И еще немного…
May. 4th, 2014 12:53 am![[personal profile]](https://www.dreamwidth.org/img/silk/identity/user.png)
Нашел статью в The New York Times.
Terminally ill people who want to die can take drugs to end their lives peacefully. Ailing pets are put down humanely every day. Clearly, the technology exists to bring about a quick and painless death.
Why, then, do executions by lethal injection sometimes become troubling spectacles? The death in Oklahoma on Tuesday of Clayton D. Lockett, amid struggling and apparent pain, was not the country’s first bungled execution.
A number of factors have conspired to produce painful scenes in the death chamber, experts say: an ill-conceived drug formulation clung to by many states; the lack of medical expertise among people planning and carrying out executions; and, more recently, drug shortages that have pushed prison officials to improvise lethal cocktails and buy drugs from loosely regulated compounding pharmacies.
According to prison officials in Oklahoma, an intravenous line inserted into Mr. Lockett’s groin did not work properly and interfered with the flow of drugs. But doctors say the drugs themselves, three used in a certain sequence, are a deeper part of the problem, because two of them cause suffering if they are administered improperly. And those two drugs are not necessary.
Physicians have long known that large doses of single drugs — certain sedatives or anesthetics — can take a life painlessly, and with far less distress than the three-drug cocktail causes if the injection is botched.
Since 2010, more death-penalty states — Oklahoma not among them — have moved to use single drugs for lethal injection. Even critics of the death penalty say most of those executions have gone more smoothly than ones involving multiple drugs.

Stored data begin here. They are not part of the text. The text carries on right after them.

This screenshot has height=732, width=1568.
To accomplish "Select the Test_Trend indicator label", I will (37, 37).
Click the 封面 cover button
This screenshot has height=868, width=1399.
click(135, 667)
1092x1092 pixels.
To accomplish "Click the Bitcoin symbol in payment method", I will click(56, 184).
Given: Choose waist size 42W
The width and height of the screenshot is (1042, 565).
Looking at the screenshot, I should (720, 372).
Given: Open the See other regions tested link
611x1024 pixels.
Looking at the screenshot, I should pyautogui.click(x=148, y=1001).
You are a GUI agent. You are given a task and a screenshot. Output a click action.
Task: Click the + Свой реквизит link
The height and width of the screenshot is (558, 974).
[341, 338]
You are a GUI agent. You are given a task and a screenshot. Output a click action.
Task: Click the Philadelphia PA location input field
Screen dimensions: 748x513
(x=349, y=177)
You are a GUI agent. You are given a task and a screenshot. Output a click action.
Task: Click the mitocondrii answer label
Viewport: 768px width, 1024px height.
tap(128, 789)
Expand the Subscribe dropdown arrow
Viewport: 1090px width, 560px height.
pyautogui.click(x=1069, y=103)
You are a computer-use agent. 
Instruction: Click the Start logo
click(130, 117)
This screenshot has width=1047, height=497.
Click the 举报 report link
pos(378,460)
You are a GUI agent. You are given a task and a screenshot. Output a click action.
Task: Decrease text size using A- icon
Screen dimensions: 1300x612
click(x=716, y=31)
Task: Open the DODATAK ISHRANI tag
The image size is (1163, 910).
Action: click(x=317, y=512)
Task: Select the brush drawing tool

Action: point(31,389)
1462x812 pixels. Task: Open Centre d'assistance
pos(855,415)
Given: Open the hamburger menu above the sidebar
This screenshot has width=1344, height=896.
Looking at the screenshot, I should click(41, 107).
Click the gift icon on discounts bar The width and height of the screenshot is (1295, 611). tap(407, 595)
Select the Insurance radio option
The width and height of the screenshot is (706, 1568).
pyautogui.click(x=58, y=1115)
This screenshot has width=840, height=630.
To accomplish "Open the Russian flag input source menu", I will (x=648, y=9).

Barbiturates, including sodium thiopental and pentobarbital, infused into the bloodstream can quickly make a person go deeply unconscious, stop breathing and die. Dr. Mark J. Heath, an anesthesiologist at Columbia University and an expert on lethal injection, said that high doses of pentobarbital were routinely used to euthanize animals, from pet rabbits to beached whales.
Barbiturates alone have been used in 71 executions, in Arizona, Georgia, Idaho, Missouri, Ohio, South Dakota, Texas and Washington, said Jennifer Moreno, a lawyer with the Death Penalty Clinic at Berkeley Law School.
Even though Dr. Heath opposes lethal injection, he said, “I have not seen a single complaint, not an unhappy warden or family or anybody, from the single-drug barbiturate approach.”
But he said that switching to a single drug would not fix all the problems with lethal injection because intravenous lines would still be needed. Starting them can be difficult and requires medical skill.
The three-drug combination used on Mr. Lockett was modeled on a plan first developed in Oklahoma in 1977 by Dr. Jay Chapman, then the state’s chief medical examiner. State lawmakers had asked him if there was a more humane way to execute people than methods like electrocution and the firing squad.
Dr. Chapman proposed a large dose of a barbiturate, sodium thiopental, followed by two other drugs: one to cause paralysis and halt breathing, and the other, potassium chloride, to stop the heart. His recipe was adopted by nearly every death-penalty state.